We do not expect a recession

” I THINK IT IS QUITE LOW. I THINK THE U.S. ECONOMY IS DOING WELL AND OTHERWISE INDICATED THAT WE ARE WATCHING THIS RECENT SLOWDOWN IN THE JOB MARKET CAREFULLY, MY EXPECTATION IS THAT THE U.S. ECONOMY WILL CONTINUE TO GROW AND WE HAVE SEEN IT PICK UP OF A SUPERSTRONG PICKUP IN CONSUMER SPENDING AND GROWTH IN THE ECONOMY. IF THE WEAKNESS IN THE LABOR MARKET THE LAST COUPLE OF MONTHS WAS A REACTION TO EARLIER SLOWDOWN IN GROWTH, THAT LOOKS TO BE REVERSING. I REMAIN QUITE OPTIMISTIC IN THE KINDS OF CONDITIONS THAT HAVE BEEN ASSOCIATED IN THE PAST WITH U.S. RECESSIONS, OFTEN THAT OCCURS WHEN INFLATION IS THE ECONOMY IS OVERHEATED AND INFLATION HAS BEEN QUITE HIGH THE FED HAS HAD TO TIGHTEN MONETARY POLICY. WE DO NOT HAVE ANY SUCH CONDITIONS UNTIL NOW.”
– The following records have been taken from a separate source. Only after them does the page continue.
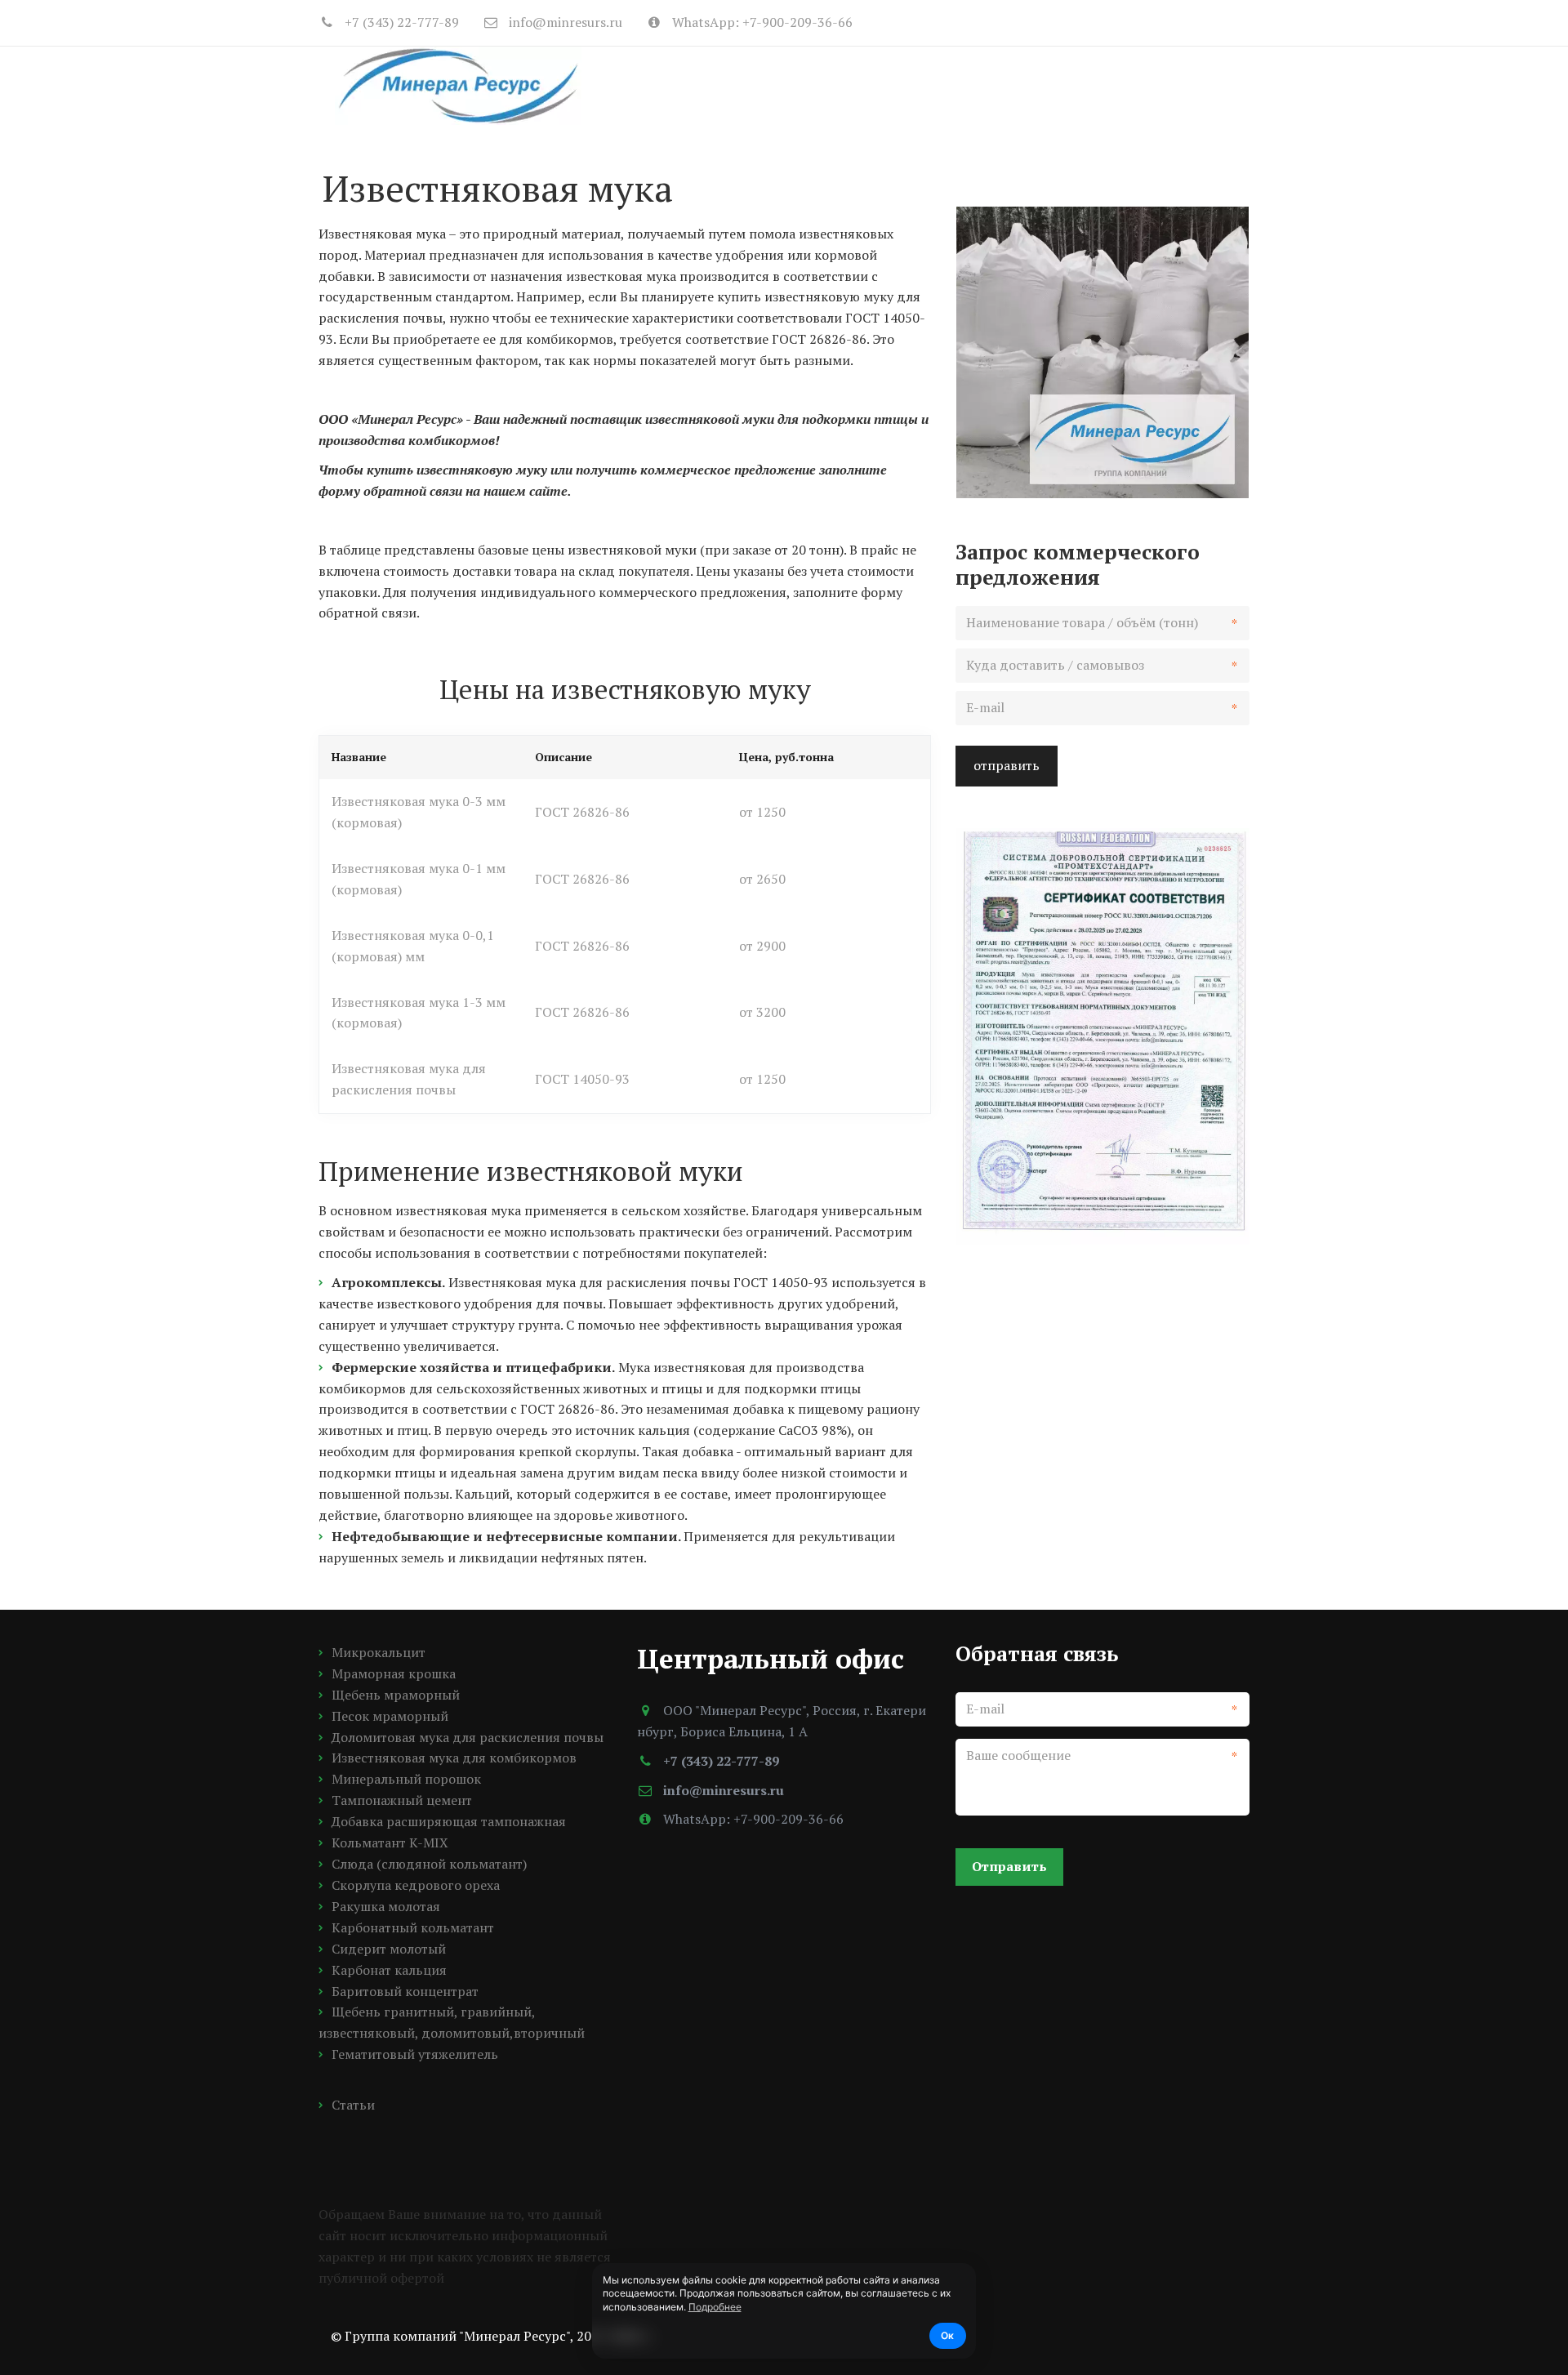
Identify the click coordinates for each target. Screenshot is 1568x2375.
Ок (947, 2335)
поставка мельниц (993, 85)
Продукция (839, 85)
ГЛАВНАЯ (738, 85)
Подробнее (715, 2307)
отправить (1006, 765)
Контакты (1133, 85)
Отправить (1009, 1866)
Trade creates net benefits but there are also gainers and losers

“I GUESS I WOULD JUST SAY THAT IN THE VIEW OF MOST ECONOMISTS, MORE OPEN TRADE CREATES NET BENEFITS, BUT THAT THAT DOES NOT MEAN BENEFITS FOR EVERYONE. THERE ARE GAINERS, BUT THERE ARE ALSO LOSERS AND THAT IS CERTAINLY…I THINK IT’S IMPORTANT TO HAVE POLICIES THAT ADDRESS THE LOSSES.”